In June this year (2018), we were again on Macro photography tour to Phansad. This time we were well aware of the nest location and the possibility of the same nest being used was very high
Once again on Sunday morning, we managed to get a quick photo of the ODKF making round of the nest area (possibly rebuilding the nest-hole). This was promising but it also meant we would have to make another trip here once the eggs are hatched and the feeding activity begins.
Within 3 weeks, we actually made another trip to Phansad. This time we were only 5 of us and focus was ODKF. So we were well prepared with the zoom lenses as well as tripods. Very confident about taking good photos as we had already seen the activity around the nest last time.
It was raining heavily all thru that week-end but that has no impact on ODKF anyway. It migrates to Kokan region especially in this season, so rain makes no difference to it.

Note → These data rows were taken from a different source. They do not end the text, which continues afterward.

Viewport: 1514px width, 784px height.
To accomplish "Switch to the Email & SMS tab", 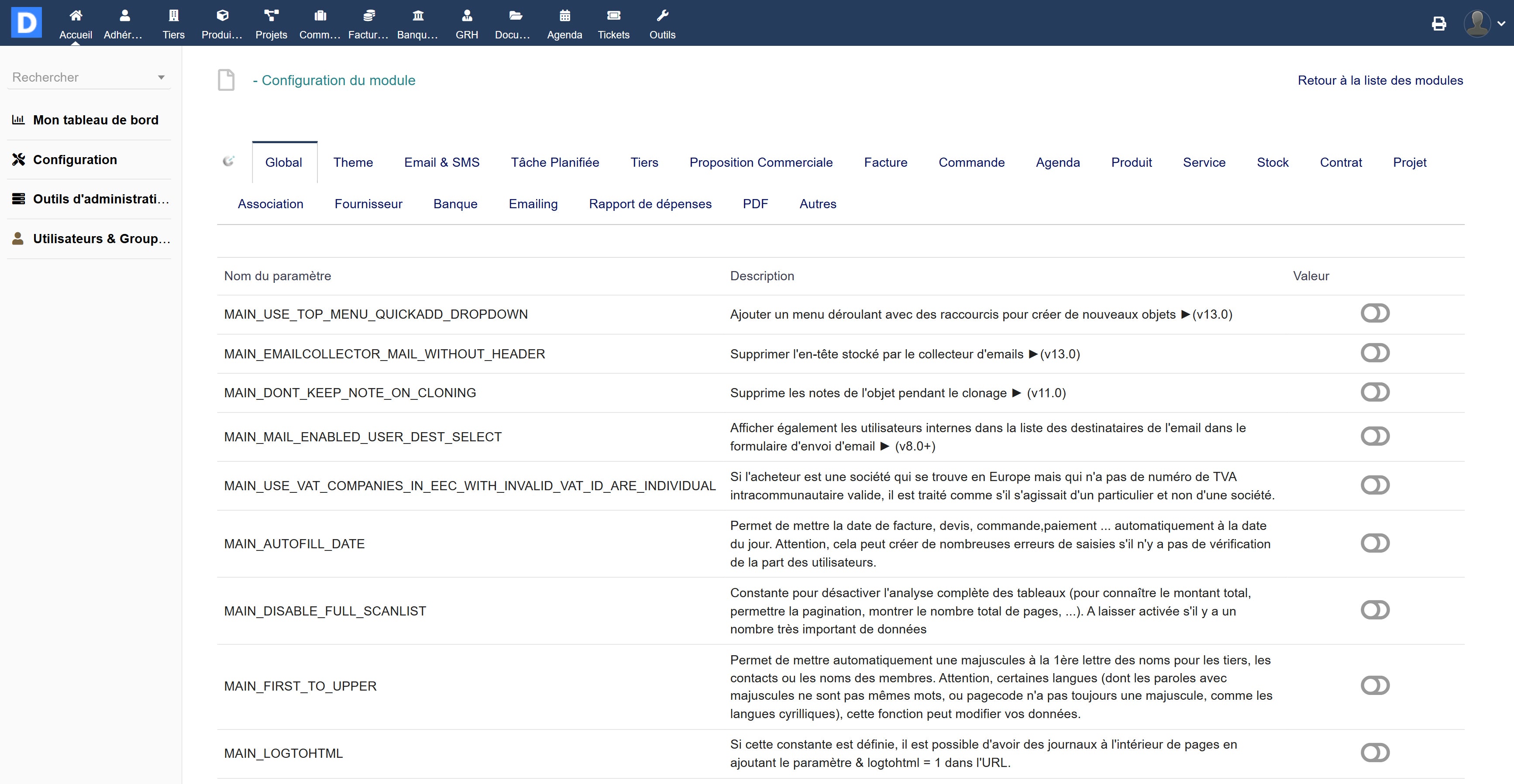I will 441,162.
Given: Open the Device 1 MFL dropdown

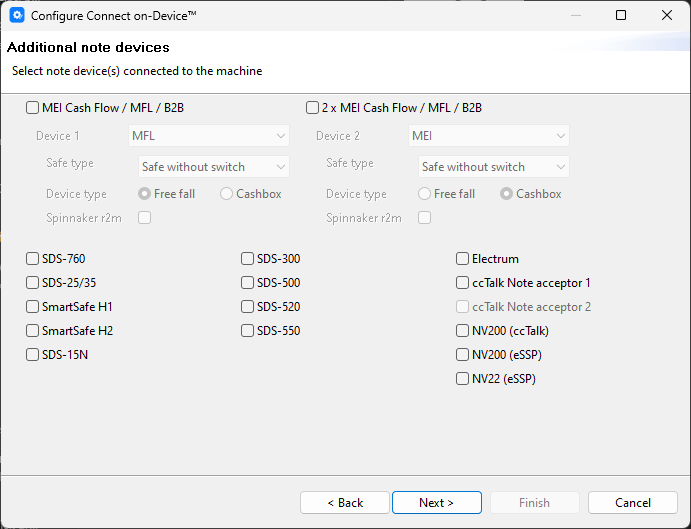Looking at the screenshot, I should point(208,136).
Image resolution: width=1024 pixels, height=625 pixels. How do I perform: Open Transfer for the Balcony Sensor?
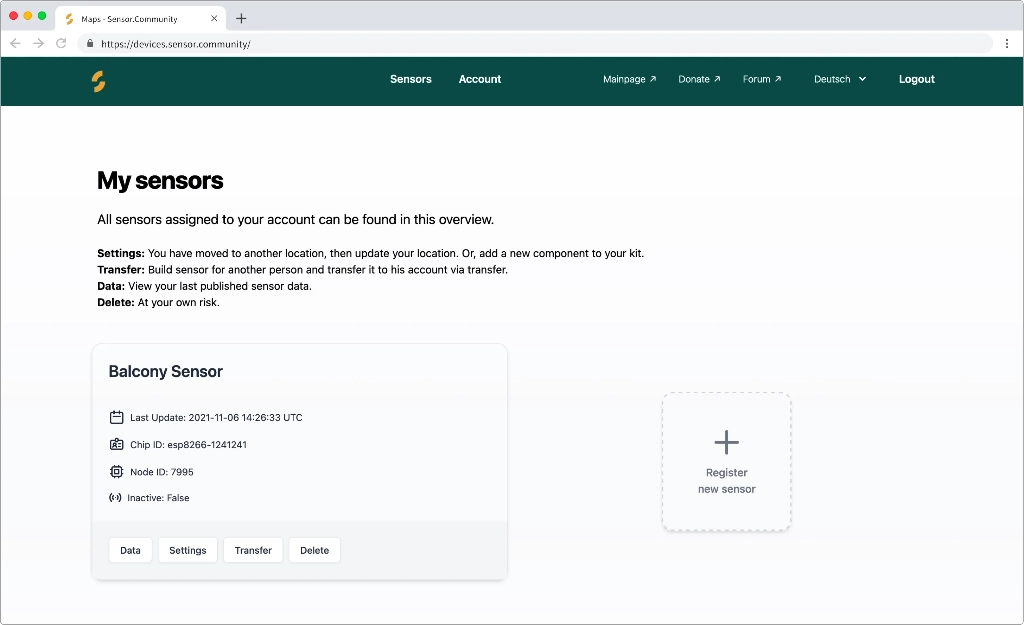[252, 550]
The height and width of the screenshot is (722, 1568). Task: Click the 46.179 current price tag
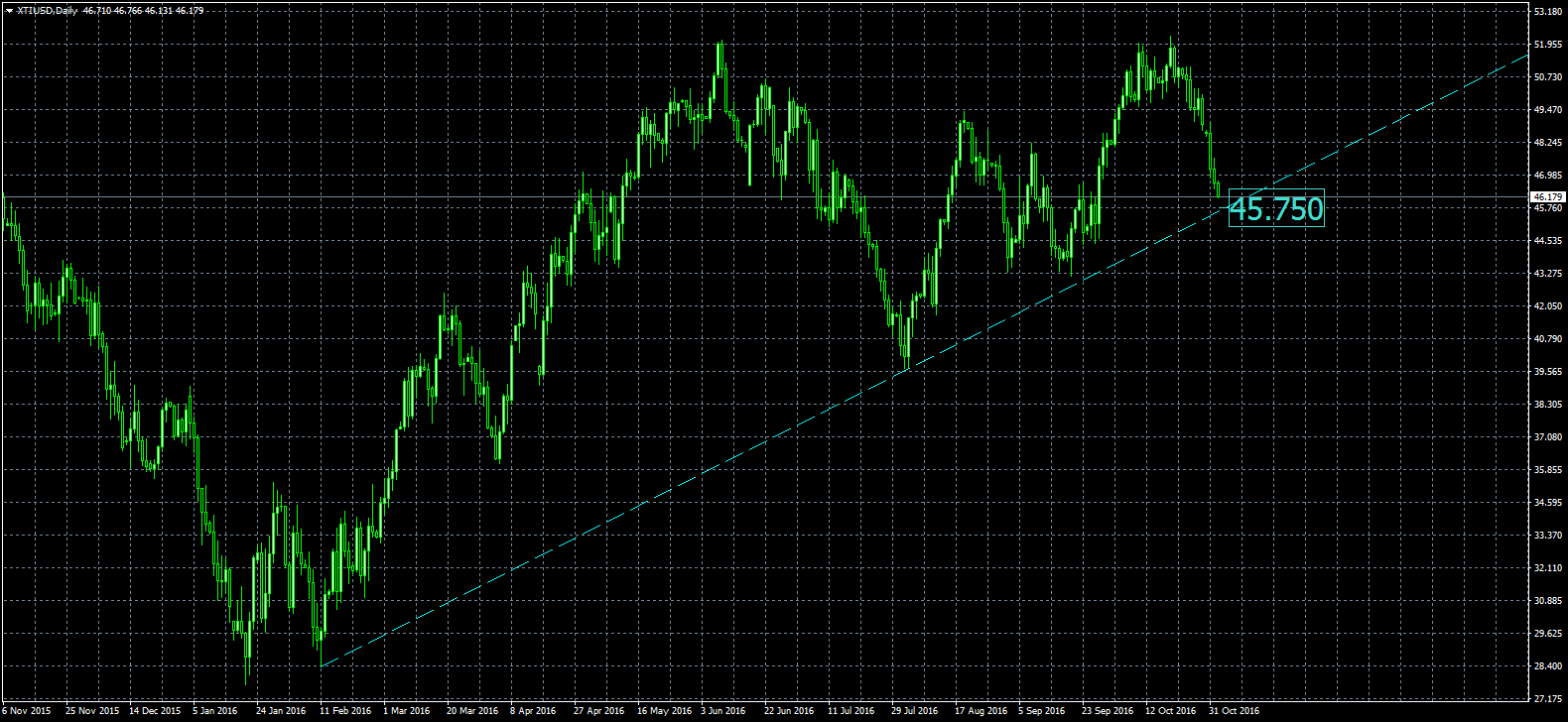[x=1548, y=197]
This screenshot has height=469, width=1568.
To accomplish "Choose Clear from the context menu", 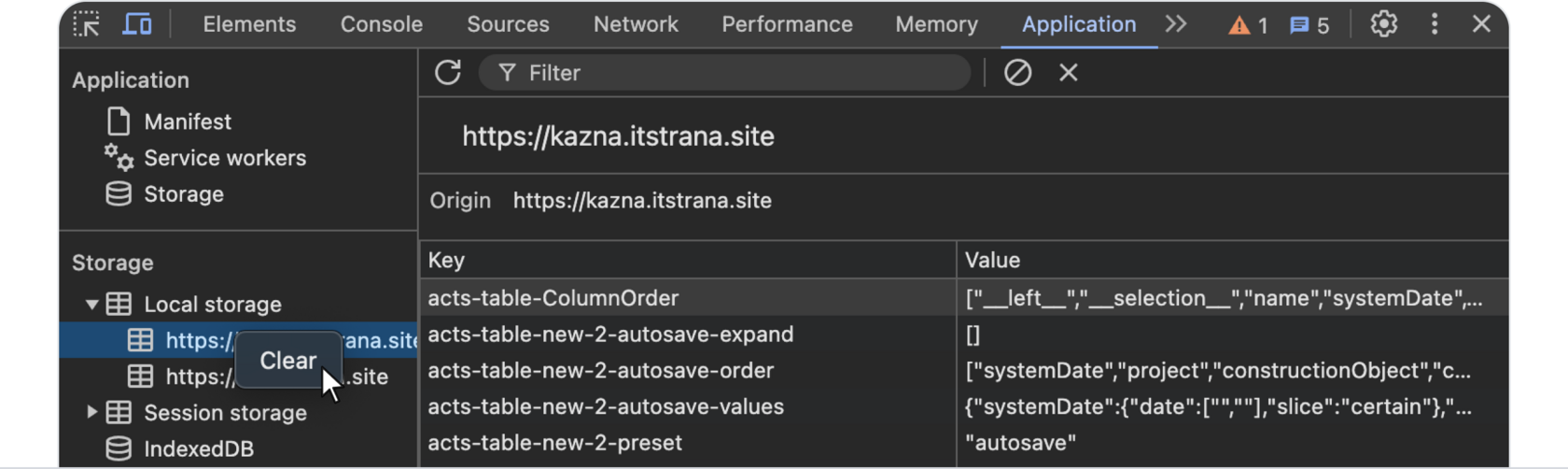I will tap(287, 361).
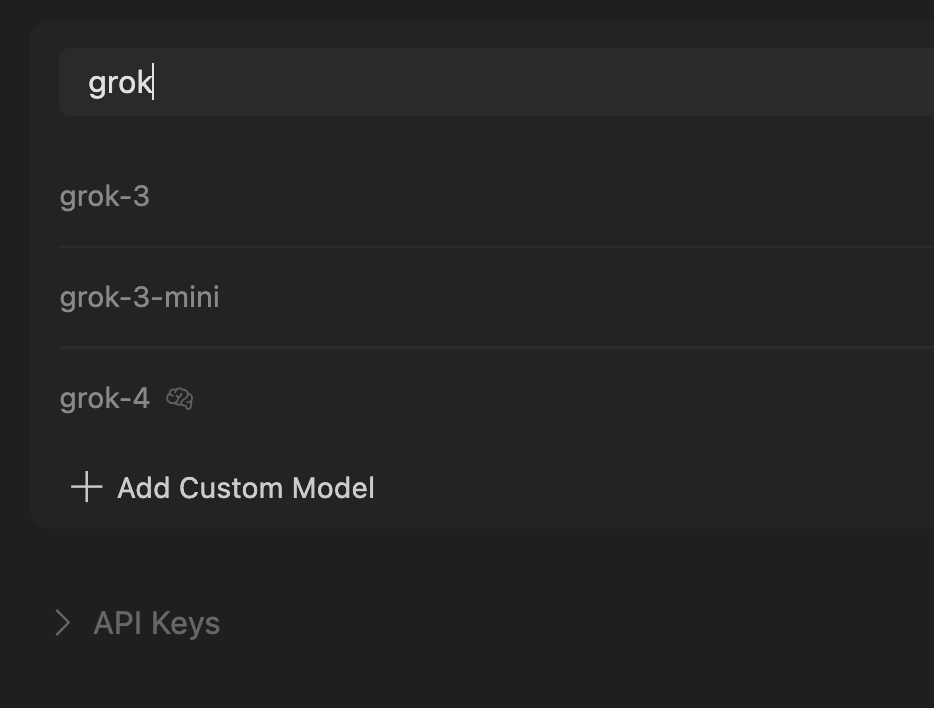Screen dimensions: 934x708
Task: Click the "grok-3" name in the list
Action: pyautogui.click(x=105, y=197)
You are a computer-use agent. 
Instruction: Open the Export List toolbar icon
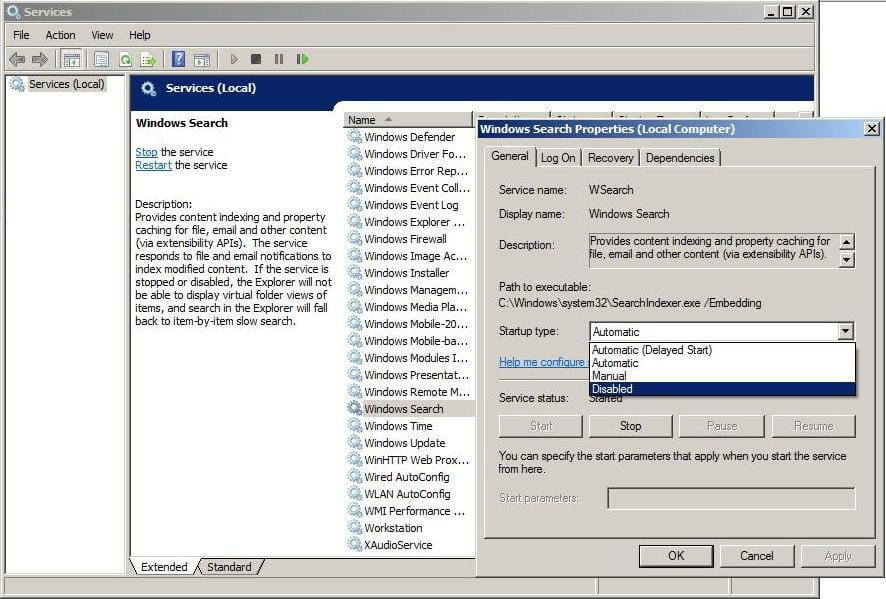[x=148, y=59]
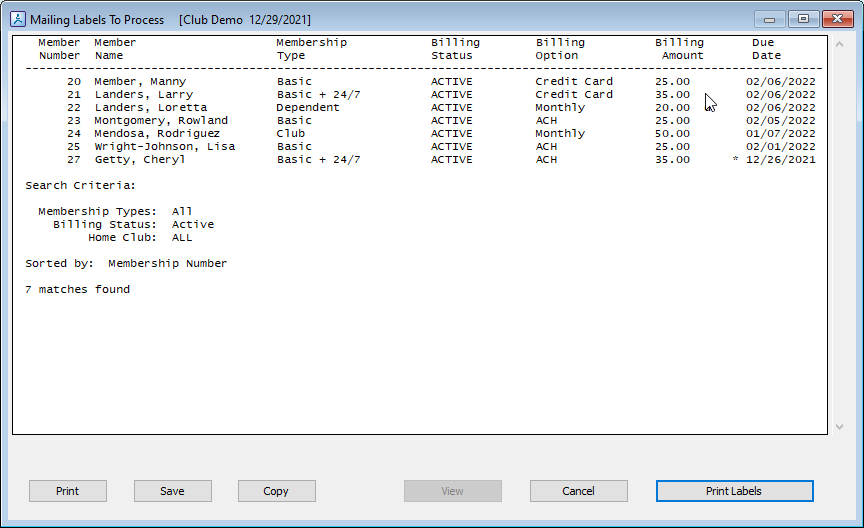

That day, there weren’t any other groups in Phansad, so we had all the field to us.
Through the day, we kept a close watch on the nesting site but couldn’t see it even once. By close of day, our disappointment was apparent. Besides that, the rain didn’t allow us any major macro outings either.
Next morning, we took help of locals and managed to find 2 more possible nesting sites in other part of the jungle. After breakfast, we split in 2 groups and kept watch on these additional sites. Besides that we had made rounds to the original site as well. In all this the rain was incessant but we were determined to get good photos. By 12 noon our hopes were diminishing very fast, we continued to maintain our vigil at the main site till 2pm but there was absolutely no sign of the bird!
We had no choice but to start the return journey to Thane. During the journey, I thought of making a trip to Chiplun that was missed last year. I had checked with Abhay but he had arranged all his tours on weekends and that is obviously the most crowded time. Milind (Milind Gogte – a veteran in the field of trekking and photography) had been to Chiplun earlier and he knew Nandu too. So I took the opportunity and asked him about a tentative trip on weekdays. He immediately agreed. Yudhi kaka (Yudhisthir Vaidya – another senior citizen with loads of photography experience) and Himanshu (Himanshu Joshi, one more Vihang co-photographer) who were with us in Phansad also showed interest.
Next-day I checked the railway bookings and found a slot on 24-25 July when tickets were available, things started falling in line. Deepa (my wife) also showed interest and so did Himanshu’s wife. Tickets were booked, Milind got confirmation from Nandu and the trip was set!
The train journey started pretty early in the morning (5:25am at Dadar) on 24th July, and we reached on-time in Chiplun. Nandu had sent his friend with a xylo and within an hour we were near Shirwal (the place where Nandu has his private jungle). Since it was week-day there weren’t many photographers that day and so we were lucky to have Nandu’s company right from the start.
After lunch, he took us to THE location. By the way, no one knows (except Nandu off course) exactly how many ODKF nests are there but he will make sure to take you to the right nest where the feeding activity is on-going. This place was little far-off (may be about 4-5 kms) from where we were staying so we had to use the vehicle again. The nesting-site was a plain-vanilla rice-field, where we had to walk thru the fields on a rocky terrain. After some 200 meters walk, we reached a place that was covered on top with makeshift roof, there were some tree-branches kept in the front (fixed in the soil, allowing only our lenses to protrude outside). There was a narrow low-height wooden-plank for us to sit (on which we sat silently for the next 3-4 hours).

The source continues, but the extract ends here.